I once asked a Seattle businessman what he thought of consultants. "They borrow your watch to tell you what time it is," he said coldly.
That's not an uncommon sentiment. Despite that, management consulting is roughly a $140-billion industry globally. And McKinsey is widely considered the gold standard. People who work for McKinsey receive a golden ticket to top jobs at nearly any firm in the world.
Given its reputation, one would expect that its reports are smart and insightful. But a recent analysis from McKinsey on homelessness in Seattle is jaw-dropping in its naivete and lack of sophistication.
McKinsey Concludes that Wealth Causes Homelessness
Seattle is in the grips of a homelessness crisis. The city is growing wildly, driven largely by Amazon and other tech firms. Wealth has poured into the city. At the same time, the homeless population has exploded. Therefore, McKinsey concludes, wealth causes homelessness. They even have a nice correlation to prove it. (See graph.) As GDP goes up, so does homelessness. Case closed.
The only problem with that conclusion is that it's insane. There are three major reasons.
#1. It doesn't make sense. George Orwell is quoted as saying, "There are some ideas so absurd that only an intellectual could believe them."1 This is one of those ideas.
The authors of the report clearly failed to answer a very basic question that we teach to elementary school kids: Does my answer make sense? Obviously, it does not. Wealth is a cure for homelessness, not a cause of it.
If wealth causes poverty -- a self-contradictory statement if there ever was one -- then why are poor countries so desperate to become wealthier? If McKinsey's reasoning holds, we should do everything we can to keep poor countries poor. We don't want to create more homeless people, after all.
#2. Correlation is not causation. It's frankly ridiculous that this needs to be said. Just because A correlates with B does not mean A causes B. To prove the point, here's a correlation (r = 0.71) between the number of victories by the University of Washington's Husky football team and the number of homeless people in the Seattle area2.
Look at the shocking increase in the last two years: The Huskies won 12 and 10 football games. Is it really a coincidence that the homeless population spiked at the same time? According to McKinsey's logic, probably not. The solution to homelessness may require UW to win fewer football games.

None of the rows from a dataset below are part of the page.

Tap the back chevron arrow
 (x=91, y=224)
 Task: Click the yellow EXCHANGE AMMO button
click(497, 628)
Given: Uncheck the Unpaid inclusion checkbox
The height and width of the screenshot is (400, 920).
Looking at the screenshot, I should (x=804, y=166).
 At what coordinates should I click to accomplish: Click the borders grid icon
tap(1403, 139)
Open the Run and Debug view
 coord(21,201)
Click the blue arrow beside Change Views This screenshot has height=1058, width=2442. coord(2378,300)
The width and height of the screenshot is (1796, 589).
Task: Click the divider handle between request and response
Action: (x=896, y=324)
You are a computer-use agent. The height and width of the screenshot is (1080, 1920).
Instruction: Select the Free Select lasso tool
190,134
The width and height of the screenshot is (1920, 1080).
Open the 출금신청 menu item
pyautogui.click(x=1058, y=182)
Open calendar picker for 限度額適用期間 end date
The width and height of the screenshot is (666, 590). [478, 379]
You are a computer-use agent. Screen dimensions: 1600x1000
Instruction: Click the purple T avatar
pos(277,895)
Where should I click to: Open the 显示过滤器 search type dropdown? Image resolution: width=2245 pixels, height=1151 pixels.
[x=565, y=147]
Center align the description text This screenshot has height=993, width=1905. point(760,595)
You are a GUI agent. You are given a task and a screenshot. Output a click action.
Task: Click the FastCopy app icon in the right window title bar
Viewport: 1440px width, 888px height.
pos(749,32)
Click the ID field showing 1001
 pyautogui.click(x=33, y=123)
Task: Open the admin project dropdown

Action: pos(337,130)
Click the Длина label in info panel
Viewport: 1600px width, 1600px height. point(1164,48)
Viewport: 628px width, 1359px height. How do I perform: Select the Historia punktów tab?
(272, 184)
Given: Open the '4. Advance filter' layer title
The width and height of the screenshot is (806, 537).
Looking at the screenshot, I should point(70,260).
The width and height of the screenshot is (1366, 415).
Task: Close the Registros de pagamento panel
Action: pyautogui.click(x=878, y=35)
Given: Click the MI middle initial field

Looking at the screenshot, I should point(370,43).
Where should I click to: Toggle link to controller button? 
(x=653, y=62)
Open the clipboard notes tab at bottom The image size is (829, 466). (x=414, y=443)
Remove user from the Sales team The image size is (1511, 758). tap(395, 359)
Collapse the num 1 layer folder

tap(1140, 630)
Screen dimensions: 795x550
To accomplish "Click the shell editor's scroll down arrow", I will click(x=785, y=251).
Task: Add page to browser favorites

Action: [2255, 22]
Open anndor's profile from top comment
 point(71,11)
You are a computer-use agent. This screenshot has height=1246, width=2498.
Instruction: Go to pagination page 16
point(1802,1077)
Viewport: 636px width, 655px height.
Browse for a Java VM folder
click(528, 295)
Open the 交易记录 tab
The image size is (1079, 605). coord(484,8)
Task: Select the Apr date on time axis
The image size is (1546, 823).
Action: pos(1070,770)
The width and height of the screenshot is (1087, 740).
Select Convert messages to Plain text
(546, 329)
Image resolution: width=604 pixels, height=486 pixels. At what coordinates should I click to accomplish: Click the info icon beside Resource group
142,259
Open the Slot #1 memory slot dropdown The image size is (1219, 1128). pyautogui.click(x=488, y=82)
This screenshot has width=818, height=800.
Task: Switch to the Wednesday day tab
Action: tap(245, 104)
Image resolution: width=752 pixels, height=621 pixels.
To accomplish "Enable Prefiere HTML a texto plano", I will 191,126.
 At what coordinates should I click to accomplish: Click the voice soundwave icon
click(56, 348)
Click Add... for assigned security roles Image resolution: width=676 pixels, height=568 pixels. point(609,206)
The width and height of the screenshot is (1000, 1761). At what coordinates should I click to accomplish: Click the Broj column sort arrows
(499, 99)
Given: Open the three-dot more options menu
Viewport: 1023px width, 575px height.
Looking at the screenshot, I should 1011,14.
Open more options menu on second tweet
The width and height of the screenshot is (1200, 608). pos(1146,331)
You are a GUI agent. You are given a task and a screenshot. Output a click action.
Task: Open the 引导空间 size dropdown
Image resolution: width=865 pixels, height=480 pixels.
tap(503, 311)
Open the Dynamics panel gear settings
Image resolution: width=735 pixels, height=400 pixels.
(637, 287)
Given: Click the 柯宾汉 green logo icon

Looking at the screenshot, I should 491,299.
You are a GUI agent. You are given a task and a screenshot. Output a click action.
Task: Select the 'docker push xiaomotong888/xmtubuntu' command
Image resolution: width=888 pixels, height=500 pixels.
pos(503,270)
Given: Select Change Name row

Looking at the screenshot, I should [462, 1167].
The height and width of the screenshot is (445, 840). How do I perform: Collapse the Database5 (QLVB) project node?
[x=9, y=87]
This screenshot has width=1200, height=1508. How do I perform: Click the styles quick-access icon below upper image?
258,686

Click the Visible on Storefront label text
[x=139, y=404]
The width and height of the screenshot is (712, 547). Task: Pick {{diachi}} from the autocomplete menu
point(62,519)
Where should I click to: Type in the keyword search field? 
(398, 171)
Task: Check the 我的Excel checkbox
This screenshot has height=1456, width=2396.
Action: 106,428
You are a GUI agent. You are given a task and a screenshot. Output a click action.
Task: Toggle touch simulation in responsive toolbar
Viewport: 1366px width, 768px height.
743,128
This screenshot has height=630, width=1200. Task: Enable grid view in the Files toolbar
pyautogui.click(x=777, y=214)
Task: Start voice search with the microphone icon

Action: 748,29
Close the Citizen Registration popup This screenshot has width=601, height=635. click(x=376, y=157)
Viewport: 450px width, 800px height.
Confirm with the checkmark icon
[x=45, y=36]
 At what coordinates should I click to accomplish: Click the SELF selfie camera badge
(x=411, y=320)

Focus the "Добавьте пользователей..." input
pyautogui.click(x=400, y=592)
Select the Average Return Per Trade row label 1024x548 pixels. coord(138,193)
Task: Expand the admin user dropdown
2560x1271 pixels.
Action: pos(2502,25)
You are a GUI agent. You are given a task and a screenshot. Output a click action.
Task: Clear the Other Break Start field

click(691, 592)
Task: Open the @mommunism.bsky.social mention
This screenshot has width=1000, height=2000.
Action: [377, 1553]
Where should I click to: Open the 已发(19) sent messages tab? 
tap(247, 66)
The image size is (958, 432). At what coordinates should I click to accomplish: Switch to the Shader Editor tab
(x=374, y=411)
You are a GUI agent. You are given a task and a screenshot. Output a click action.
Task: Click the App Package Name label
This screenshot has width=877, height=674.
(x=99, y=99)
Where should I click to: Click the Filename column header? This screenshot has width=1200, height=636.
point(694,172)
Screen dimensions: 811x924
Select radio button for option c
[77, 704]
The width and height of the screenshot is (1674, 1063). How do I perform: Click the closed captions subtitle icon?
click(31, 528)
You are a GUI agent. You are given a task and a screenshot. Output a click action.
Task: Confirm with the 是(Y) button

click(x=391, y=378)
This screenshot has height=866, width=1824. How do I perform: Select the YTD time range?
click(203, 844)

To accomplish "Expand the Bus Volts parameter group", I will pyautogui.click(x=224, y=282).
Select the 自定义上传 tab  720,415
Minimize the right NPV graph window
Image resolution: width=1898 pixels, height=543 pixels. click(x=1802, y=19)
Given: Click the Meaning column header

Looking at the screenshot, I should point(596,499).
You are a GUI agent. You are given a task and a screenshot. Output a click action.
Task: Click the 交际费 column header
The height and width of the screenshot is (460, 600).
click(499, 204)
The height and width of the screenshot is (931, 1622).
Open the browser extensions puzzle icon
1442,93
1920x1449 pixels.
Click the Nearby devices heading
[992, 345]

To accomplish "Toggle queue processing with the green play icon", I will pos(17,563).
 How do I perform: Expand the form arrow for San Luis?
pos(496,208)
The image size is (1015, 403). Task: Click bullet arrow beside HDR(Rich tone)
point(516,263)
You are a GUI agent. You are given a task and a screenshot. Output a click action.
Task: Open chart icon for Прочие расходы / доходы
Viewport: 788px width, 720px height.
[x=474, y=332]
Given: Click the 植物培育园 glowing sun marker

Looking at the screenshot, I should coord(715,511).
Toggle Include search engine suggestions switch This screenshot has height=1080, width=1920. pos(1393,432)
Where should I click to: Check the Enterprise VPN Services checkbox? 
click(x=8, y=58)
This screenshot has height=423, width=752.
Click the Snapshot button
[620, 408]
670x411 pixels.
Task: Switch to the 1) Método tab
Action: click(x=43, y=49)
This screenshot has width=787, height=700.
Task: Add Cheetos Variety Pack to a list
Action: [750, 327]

#3. Many of the real causes of homelessness are uncomfortable to discuss. Homelessness is not caused by wealth. Instead, the Salvation Army lists the following as the primary causes of homelessness:
- Lack of affordable housing
- Poor physical or mental health
- Drug and alcohol abuse
- Family and relationship breakdown
- Domestic violence
- Physical and/or sexual abuse
The McKinsey report discusses affordable housing, but once again, misses the mark3. Housing costs in Seattle are astronomical not just because of high demand but because of restrictive zoning policies that artificially cap the housing supply. The vast majority of the land zoned for residential units are occupied by single-family homes. Terrible zoning policies are just as much (if not more) to blame as high demand. Besides, when a family is priced out of Seattle, they move away. They don't pitch a tent on the street.
Let's hope that the analysis McKinsey does for Fortune 500 companies is of better quality.
(1) He didn't actually say that, but what he did say is very similar.
(2) Incredible, I know. The Huskies went winless in 2008. Thanks a lot, Tyrone Willingham.